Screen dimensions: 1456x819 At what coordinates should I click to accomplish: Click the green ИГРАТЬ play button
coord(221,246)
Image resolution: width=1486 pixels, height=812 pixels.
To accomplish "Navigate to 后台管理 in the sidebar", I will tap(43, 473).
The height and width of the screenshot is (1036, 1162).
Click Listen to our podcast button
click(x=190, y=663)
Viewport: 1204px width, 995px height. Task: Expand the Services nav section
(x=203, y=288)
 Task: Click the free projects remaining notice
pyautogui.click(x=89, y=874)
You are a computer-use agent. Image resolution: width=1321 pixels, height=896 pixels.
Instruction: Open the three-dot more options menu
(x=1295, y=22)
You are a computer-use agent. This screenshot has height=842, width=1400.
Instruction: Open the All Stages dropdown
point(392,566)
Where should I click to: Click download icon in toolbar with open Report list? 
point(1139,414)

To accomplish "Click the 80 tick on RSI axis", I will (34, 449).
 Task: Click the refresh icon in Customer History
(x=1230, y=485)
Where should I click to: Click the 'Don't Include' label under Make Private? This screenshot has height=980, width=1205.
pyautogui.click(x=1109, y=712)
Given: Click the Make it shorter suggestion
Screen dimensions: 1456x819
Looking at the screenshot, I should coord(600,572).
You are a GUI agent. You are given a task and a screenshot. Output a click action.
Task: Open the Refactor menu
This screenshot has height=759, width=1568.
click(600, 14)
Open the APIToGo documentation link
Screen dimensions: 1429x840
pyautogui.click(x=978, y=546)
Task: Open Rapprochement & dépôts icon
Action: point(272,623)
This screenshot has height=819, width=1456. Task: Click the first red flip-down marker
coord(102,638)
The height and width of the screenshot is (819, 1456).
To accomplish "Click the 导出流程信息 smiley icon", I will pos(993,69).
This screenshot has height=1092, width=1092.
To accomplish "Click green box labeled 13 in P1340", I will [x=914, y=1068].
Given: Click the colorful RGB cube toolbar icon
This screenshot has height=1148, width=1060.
※
### WORK INSTRUCTIONS
Once more, give all the records exactly as they were written.

### OUTPUT
Screen dimensions: 1456x819 At what coordinates should I click to accomplish: Click the green ИГРАТЬ play button
coord(221,246)
Image resolution: width=1486 pixels, height=812 pixels.
To accomplish "Navigate to 后台管理 in the sidebar", I will tap(43, 473).
The height and width of the screenshot is (1036, 1162).
Click Listen to our podcast button
click(x=190, y=663)
Viewport: 1204px width, 995px height. Task: Expand the Services nav section
(x=203, y=288)
 Task: Click the free projects remaining notice
pyautogui.click(x=89, y=874)
You are a computer-use agent. Image resolution: width=1321 pixels, height=896 pixels.
Instruction: Open the three-dot more options menu
(x=1295, y=22)
You are a computer-use agent. This screenshot has height=842, width=1400.
Instruction: Open the All Stages dropdown
point(392,566)
Where should I click to: Click download icon in toolbar with open Report list? 
point(1139,414)

To accomplish "Click the 80 tick on RSI axis", I will (34, 449).
 Task: Click the refresh icon in Customer History
(x=1230, y=485)
Where should I click to: Click the 'Don't Include' label under Make Private? This screenshot has height=980, width=1205.
pyautogui.click(x=1109, y=712)
Given: Click the Make it shorter suggestion
Screen dimensions: 1456x819
Looking at the screenshot, I should coord(600,572).
You are a GUI agent. You are given a task and a screenshot. Output a click action.
Task: Open the Refactor menu
This screenshot has height=759, width=1568.
click(600, 14)
Open the APIToGo documentation link
Screen dimensions: 1429x840
pyautogui.click(x=978, y=546)
Task: Open Rapprochement & dépôts icon
Action: point(272,623)
This screenshot has height=819, width=1456. Task: Click the first red flip-down marker
coord(102,638)
The height and width of the screenshot is (819, 1456).
To accomplish "Click the 导出流程信息 smiley icon", I will pos(993,69).
This screenshot has height=1092, width=1092.
To accomplish "Click green box labeled 13 in P1340", I will [x=914, y=1068].
Given: Click the colorful RGB cube toolbar icon
This screenshot has height=1148, width=1060.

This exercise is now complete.